A second component is finding the right partner, Mr. Shear said. To that end, he said RBI exercises patience, looking for partners that are well capitalized and that have big ambitions.

The third component is tailoring the business for the new market. Mr. Shear again referred to Popeyes as an example of how RBI carries out this component.

“With Popeyes, we try to bring the same Louisiana experience to any new market that we go into, but it's not the same product,” he said. “When you source local chicken, the attributes of the chicken are different from one country to the other. The preferences of each market around the spiciness levels, the saltiness levels, the greasiness levels, those all change from place to place. So to make sure that we’re delivering our product in a way that’s going to be really preferred in each of the markets, it takes time and it takes research and a bunch of consumer insights and it takes a lot of time on the ground from our culinary team from Miami.
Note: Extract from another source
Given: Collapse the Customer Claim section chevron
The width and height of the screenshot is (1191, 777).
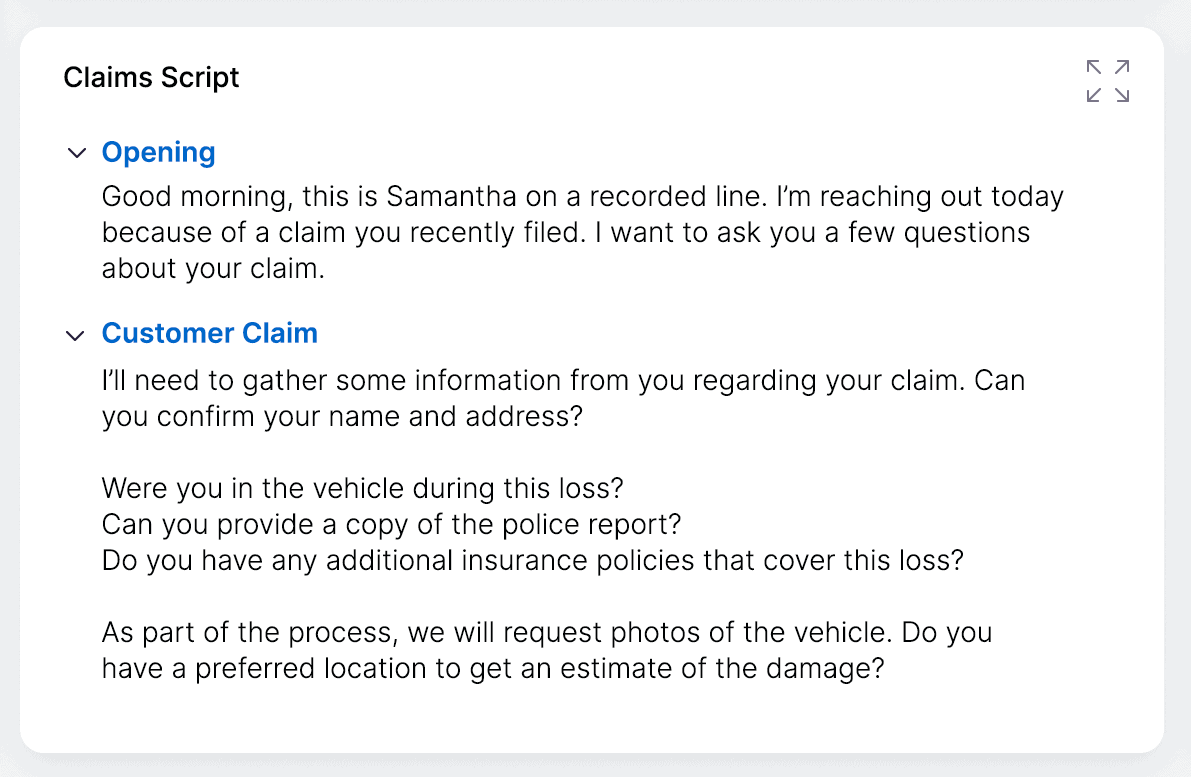Looking at the screenshot, I should pos(75,335).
“We've got a team of outstanding chefs based in Miami now based in some international as well, who spend a lot of time on the ground in any of the markets so we want to make sure the product is absolutely perfect. And then we can say that we're really bringing the experience of Louisiana to the world. And that all takes time.”

Finally, once in a market RBI seeks to understand what’s working, what’s not working, how consumers are perceiving the product and whether any alterations need to be made.